Le Front de libération du peuple du Tigré a lancé un appel urgent à l’Union africaine et à la communauté internationale, demandant la tenue de sessions d’urgence afin de faire face à la dégradation catastrophique de la situation humanitaire dans la région.
Dans une lettre officielle, le Front a averti que les centres de déplacés souffrent d’une pénurie aiguë de nourriture et d’une hausse alarmante des taux de mortalité, susceptibles de dépasser les niveaux observés durant la phase active du conflit.
Le Front a affirmé que la persistance de ces conditions constitue une violation de l’Accord de cessation des hostilités de Pretoria.
Il a appelé à une action immédiate pour garantir un accès humanitaire sans entrave à toutes les zones affectées, y compris les sites de déplacés à Hetsas, Shire, Adwa, Abi Adi, Adigrat et Mekelle.

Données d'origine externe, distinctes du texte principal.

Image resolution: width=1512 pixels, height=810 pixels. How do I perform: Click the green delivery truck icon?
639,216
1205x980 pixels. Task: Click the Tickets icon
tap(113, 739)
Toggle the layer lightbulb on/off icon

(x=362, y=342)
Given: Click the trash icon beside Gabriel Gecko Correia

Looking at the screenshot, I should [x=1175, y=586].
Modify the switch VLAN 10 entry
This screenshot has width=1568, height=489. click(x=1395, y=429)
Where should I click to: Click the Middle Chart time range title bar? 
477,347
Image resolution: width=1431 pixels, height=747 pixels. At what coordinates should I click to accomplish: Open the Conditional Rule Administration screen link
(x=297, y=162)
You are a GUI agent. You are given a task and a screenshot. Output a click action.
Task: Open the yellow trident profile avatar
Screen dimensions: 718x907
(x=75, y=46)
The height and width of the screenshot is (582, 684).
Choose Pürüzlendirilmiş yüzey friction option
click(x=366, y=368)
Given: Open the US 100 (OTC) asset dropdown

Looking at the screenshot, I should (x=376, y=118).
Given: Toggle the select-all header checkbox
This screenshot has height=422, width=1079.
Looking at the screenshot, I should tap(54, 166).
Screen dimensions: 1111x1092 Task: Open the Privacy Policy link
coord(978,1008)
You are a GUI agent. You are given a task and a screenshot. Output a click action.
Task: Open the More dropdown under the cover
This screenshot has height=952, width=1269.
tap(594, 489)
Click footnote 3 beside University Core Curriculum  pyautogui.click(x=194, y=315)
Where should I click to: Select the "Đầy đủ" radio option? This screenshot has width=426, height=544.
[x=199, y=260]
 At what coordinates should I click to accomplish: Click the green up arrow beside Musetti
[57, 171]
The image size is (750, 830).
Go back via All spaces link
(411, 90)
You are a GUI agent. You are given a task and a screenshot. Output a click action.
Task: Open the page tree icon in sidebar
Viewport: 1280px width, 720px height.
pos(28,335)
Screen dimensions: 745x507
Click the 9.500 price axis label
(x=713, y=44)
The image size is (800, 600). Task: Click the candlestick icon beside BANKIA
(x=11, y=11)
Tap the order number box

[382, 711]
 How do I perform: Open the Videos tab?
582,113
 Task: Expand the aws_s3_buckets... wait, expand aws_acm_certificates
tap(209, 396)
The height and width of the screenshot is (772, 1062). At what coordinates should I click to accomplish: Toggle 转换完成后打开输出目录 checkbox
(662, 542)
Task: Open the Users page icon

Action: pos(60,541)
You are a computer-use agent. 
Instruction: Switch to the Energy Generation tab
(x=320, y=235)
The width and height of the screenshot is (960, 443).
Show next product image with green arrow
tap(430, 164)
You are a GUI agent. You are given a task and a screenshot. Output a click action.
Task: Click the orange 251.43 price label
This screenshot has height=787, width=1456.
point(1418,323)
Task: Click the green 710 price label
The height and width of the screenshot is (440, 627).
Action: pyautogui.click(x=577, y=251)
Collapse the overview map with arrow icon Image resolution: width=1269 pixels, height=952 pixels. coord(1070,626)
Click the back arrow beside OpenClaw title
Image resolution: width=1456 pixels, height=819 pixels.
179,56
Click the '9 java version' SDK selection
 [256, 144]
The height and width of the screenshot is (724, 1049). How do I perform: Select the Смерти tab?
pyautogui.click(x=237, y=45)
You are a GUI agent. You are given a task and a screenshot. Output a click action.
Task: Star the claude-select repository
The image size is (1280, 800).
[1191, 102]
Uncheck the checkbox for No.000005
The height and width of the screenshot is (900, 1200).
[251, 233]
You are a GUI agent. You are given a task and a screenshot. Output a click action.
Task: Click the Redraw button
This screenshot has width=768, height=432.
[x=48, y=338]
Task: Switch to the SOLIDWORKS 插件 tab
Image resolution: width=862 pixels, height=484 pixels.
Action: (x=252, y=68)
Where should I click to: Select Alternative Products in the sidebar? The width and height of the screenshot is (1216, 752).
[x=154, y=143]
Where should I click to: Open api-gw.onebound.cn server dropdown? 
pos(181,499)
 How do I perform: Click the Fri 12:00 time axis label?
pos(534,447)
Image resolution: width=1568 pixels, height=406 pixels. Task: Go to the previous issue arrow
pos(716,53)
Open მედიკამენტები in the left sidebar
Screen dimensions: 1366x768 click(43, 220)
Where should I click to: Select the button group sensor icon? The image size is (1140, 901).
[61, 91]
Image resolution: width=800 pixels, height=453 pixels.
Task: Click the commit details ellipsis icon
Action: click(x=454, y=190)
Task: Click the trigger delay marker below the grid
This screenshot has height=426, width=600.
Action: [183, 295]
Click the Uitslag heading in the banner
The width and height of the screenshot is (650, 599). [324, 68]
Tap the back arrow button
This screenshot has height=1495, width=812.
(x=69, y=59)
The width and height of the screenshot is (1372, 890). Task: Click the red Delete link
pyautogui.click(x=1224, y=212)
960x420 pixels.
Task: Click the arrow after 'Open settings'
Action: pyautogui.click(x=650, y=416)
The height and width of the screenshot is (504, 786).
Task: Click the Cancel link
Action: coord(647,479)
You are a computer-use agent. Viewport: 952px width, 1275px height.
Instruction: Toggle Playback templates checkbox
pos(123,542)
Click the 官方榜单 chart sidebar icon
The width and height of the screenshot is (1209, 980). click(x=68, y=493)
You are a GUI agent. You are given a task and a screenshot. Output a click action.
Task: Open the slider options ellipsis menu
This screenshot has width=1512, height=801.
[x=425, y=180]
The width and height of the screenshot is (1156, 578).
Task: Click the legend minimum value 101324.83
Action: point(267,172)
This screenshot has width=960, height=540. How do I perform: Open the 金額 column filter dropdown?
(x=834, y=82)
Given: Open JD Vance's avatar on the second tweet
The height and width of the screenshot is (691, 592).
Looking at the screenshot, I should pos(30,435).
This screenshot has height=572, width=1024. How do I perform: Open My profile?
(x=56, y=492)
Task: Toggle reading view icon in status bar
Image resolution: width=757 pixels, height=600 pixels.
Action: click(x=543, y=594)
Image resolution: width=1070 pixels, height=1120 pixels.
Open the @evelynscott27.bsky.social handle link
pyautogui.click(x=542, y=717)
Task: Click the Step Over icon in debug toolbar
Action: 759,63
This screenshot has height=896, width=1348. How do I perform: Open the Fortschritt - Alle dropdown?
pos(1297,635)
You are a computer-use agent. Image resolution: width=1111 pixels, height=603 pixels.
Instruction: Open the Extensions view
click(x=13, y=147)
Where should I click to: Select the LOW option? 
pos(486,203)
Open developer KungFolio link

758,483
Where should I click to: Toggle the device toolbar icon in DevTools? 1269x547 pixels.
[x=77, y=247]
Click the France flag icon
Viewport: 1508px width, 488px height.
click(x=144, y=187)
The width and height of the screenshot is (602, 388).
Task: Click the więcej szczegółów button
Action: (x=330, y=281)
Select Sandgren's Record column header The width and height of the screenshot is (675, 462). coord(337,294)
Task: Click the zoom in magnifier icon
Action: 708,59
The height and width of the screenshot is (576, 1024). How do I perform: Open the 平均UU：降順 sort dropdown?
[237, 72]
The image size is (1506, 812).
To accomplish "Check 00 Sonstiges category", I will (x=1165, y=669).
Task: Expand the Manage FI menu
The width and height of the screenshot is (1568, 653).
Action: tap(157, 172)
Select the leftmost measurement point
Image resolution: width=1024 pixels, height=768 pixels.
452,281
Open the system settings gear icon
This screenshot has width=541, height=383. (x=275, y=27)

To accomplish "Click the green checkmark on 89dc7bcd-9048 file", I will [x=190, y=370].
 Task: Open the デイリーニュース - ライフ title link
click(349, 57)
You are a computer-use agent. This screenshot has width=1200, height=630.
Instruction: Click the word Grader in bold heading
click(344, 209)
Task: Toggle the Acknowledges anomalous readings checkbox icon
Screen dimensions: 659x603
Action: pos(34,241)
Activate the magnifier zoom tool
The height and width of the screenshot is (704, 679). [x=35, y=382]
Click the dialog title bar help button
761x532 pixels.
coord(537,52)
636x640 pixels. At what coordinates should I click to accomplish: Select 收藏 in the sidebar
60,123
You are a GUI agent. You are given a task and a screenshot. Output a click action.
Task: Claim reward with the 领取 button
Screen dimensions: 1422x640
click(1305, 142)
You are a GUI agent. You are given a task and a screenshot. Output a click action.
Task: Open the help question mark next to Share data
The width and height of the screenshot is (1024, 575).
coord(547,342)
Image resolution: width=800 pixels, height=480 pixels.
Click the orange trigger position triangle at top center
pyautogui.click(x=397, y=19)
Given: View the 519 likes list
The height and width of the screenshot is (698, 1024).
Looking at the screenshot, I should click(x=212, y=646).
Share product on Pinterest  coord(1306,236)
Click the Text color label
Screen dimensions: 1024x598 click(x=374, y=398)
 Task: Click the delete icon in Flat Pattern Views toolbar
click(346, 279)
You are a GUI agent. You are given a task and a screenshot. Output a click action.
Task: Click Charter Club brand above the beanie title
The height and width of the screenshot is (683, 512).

Le Front a également accusé le gouvernement fédéral éthiopien d’entraver l’acheminement de l’aide et de détourner les initiatives communautaires de secours, affirmant que les déclarations officielles faisant état de la poursuite du soutien « ne reflètent pas la réalité sur le terrain ».
Il a par ailleurs lié la crise à l’absence de règlement du sort de plus d’un million de déplacés dans l’ouest du Tigré, qualifiant cette situation de violation de l’accord de paix.
Le Front a exhorté l’Union africaine à exiger l’ouverture d’une enquête indépendante sur les entraves à l’aide humanitaire et les rapports de décès, et à faire pression pour une mise en œuvre complète de l’accord de Pretoria, avertissant d’une possible responsabilité internationale en cas de poursuite de l’impasse.